Posted in travel blog on 09/12/2010 09:34 pm by Queenkv
ST. PETERSBURG — As a news producer, I’ve always ended up working on the anniversary of the 9/11 attacks. It starts like an ordinary day. Then I spend hours examining videos of memorials, flags, flowers and weeping families. I end up using “Taps” as some natural sound for headlines or for teases in my news shows.
By the end of the day, I am emotionally wiped out. That day changed everybody’s lives including me. The United States was vulnerable and my country sent my brother to Iraq.
He came back. Other military members didn’t.
This year in St. Petersburg, I had a lecture scheduled for the 9th anniversary of the attacks. I didn’t know what to expect from the students, the city and my temporary home away from home.
I didn’t expect to have a renewed sense of hope in the next generation of Russian journalists.
My class of four students started with a discussion on hyperlocal journalism. After watching an interesting story by NBC’s George Lewis on travelers’ gadgets – I tossed out the rest of my lecture.
The class discussion switched gears to Russian news and television. My students had a fantastic discussion on what would be part of their ideal TV station.
Fair and truthful news
Expensive talk shows and reality shows
Russian version of Oprah
Analysis program with different opinions and clever people
News anchors who are smart, speak well and who serve as an example for others
During class, one student sent me a Facebook message with this Tina Kandelaki video. He cited her as one of his favorite anchors. Based on her looks, I can see why.

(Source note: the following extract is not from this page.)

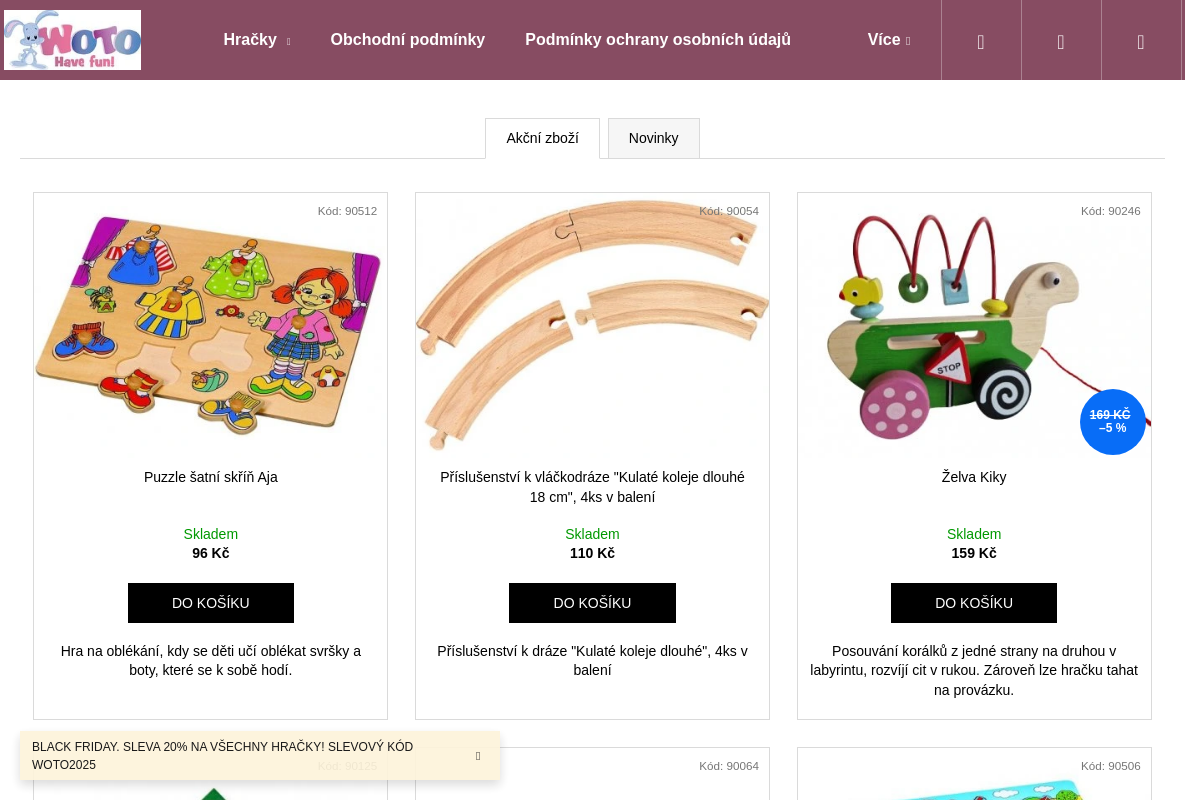Add Kulaté koleje dlouhé to cart
The image size is (1200, 800).
(592, 603)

Another student said Kandelaki speaks too fast and sometimes, doesn’t give her interview subjects a chance to tell their side of the story.
I thought it was a compelling conversation to examine the pros and cons of this very on-air personality. My students say she’s teaching a social media class at a university in Moscow. I’m sorry to say I do not have her fashion sense or her good lucks. I’m still curious about her lecture materials.
After class, I knew these students had a very good chance at succeeding in Russian TV news. After they show their colleagues they know how to report, produce and play by the rules, these journalism students will have chance to become innovators in their chosen profession.